There used to be a K-Mart a mile from my apartment and I spent more money there than at my local Wal-Mart since it was farther away and more crowded and had more annoying ads in-store. However, the time it took for me to check out was around the same as at Wal-Mart since there were more cashiers per shopper than at Wally World, but checking out each customer was much slower so it evened out. Sadly, they closed it down. Now, I go to Target and only go to Wal-Mart if I know of nowhere else to pick something up.
The K-mart nearest me went away last year. I’d only been in it a couple of times - it was cluttered, dirty, and smelled funny. In fact, I’ve always thought that K-marts smelled funny, but this one was particularly bad. I have no idea how they stay in business - eons ago, before I learned better, I would occasionally go in for sales. They were always out of what I wanted, and the rain checks were worthless.
I’ll be surprised if they last longer than 3 years.
Since the whole bankruptcy rigmarole, if not before, Kmart has been basically a real estate investment company. The property is their business. The stores are just a way to have something going on at their properties.
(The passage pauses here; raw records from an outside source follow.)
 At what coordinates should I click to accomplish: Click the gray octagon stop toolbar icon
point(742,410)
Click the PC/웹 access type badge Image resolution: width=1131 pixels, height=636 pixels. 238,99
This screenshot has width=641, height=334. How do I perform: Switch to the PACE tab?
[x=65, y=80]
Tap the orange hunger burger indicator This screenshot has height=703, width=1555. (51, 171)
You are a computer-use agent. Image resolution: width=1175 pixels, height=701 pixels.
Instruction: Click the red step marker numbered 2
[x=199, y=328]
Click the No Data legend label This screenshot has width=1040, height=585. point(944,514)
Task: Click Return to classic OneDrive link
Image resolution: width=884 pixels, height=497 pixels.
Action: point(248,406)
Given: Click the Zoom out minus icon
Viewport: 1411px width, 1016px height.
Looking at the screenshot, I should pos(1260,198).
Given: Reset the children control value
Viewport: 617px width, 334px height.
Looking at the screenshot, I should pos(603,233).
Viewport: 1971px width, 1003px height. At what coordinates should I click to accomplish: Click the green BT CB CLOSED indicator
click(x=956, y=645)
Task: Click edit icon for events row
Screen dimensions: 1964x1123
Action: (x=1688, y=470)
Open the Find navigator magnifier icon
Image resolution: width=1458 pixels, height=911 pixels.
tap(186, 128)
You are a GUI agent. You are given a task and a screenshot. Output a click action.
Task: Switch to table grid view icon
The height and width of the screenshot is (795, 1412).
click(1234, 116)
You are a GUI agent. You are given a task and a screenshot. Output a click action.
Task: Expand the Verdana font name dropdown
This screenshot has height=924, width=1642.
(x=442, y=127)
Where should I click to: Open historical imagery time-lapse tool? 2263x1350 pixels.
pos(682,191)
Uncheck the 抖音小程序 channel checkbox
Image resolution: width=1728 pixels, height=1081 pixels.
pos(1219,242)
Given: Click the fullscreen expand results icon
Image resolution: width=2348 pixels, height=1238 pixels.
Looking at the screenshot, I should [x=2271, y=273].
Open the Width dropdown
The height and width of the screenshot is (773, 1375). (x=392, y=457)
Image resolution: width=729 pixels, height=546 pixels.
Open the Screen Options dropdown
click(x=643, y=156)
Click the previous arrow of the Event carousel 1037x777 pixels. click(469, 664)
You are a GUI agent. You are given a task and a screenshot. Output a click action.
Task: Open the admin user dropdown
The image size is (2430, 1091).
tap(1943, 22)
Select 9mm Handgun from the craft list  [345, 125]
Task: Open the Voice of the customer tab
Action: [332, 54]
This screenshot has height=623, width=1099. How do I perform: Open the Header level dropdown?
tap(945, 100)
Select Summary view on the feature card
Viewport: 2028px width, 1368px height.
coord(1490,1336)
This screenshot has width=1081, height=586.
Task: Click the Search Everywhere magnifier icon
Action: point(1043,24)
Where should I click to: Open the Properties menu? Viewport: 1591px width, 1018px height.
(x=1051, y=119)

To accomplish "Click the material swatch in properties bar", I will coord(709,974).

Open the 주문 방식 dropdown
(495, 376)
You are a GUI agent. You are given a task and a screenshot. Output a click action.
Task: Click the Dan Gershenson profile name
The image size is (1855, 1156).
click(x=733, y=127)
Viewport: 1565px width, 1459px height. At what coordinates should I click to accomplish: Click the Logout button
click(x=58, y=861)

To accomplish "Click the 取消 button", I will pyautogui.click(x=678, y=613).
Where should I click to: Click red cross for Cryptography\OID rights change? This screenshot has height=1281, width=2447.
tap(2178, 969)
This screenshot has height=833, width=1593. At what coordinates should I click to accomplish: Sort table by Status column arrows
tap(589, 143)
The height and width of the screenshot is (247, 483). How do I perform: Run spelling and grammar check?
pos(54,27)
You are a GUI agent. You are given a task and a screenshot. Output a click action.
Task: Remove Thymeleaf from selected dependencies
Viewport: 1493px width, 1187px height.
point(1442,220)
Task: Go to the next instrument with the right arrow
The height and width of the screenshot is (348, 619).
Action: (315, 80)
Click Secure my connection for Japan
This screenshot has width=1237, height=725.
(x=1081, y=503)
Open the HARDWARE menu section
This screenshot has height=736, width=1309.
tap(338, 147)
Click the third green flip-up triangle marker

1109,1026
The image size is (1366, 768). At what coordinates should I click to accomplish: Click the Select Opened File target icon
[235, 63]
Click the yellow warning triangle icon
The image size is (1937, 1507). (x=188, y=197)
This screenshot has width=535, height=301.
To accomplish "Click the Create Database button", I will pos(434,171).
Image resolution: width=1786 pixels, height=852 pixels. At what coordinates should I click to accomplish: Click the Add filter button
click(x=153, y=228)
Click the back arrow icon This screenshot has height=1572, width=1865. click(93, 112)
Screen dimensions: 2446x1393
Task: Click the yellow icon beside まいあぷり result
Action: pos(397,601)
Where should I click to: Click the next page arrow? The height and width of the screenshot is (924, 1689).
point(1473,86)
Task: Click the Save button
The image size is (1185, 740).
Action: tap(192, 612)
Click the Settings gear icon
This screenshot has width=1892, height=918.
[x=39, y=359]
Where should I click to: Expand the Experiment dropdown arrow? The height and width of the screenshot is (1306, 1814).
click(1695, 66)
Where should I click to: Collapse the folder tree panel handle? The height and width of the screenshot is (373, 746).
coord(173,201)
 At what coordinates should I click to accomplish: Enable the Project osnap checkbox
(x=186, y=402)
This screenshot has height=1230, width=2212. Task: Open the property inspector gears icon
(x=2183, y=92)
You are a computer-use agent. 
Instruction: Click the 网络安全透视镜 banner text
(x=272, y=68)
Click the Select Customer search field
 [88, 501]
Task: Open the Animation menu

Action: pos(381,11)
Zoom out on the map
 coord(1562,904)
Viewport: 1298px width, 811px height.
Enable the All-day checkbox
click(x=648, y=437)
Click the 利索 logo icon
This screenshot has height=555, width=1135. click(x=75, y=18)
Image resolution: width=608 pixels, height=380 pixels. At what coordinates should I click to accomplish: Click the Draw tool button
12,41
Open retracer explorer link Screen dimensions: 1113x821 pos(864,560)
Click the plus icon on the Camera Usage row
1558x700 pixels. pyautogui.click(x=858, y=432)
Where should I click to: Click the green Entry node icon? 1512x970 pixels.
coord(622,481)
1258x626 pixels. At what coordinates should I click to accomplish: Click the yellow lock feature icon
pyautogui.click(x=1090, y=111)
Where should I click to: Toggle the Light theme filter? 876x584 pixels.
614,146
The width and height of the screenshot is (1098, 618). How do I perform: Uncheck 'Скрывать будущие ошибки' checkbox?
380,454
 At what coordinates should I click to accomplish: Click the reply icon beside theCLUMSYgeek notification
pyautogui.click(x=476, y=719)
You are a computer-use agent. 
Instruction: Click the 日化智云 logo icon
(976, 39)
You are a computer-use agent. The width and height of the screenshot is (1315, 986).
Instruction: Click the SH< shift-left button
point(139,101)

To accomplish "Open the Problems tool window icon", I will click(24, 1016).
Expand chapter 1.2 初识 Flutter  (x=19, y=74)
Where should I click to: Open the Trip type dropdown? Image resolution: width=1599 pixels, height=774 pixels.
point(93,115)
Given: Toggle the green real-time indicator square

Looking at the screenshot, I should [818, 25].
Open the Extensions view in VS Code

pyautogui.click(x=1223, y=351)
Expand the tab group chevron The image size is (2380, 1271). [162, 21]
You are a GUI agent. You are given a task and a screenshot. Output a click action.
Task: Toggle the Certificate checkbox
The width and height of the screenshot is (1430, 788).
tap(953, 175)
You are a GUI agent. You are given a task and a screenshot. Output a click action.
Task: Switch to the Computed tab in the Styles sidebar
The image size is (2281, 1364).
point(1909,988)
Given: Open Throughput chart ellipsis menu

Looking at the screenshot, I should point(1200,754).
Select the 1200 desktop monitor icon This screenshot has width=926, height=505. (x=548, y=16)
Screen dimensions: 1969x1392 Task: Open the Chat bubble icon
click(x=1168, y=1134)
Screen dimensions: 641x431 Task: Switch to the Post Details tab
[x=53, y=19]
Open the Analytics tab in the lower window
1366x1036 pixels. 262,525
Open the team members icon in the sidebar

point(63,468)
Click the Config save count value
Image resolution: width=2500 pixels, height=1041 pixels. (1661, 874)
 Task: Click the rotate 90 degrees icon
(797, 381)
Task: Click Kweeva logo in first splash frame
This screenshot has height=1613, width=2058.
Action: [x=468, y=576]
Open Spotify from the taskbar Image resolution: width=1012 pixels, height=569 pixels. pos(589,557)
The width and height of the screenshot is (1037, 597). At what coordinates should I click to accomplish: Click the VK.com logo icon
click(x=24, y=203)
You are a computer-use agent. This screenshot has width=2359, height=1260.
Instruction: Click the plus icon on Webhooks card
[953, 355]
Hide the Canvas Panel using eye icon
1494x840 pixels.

They could close down all their stores today and still be in this business. They will only go out of business when they sell of the last parcel. Which may be never.
OTOH, once the stores are shut down, the name of this property group will likely change. I vote for the S.S. Kresge Corporation.
Hmmm, I wonder how hard it would be to break off additional stores from the existing stores. If they downsize their footprint I could see them surviving as a Dollar Store-style place that also has some clothes. This would work in spaces where they are significantly closer to a lot of people than other big box stores, since they’d be more convenient (like my erstwhile location.)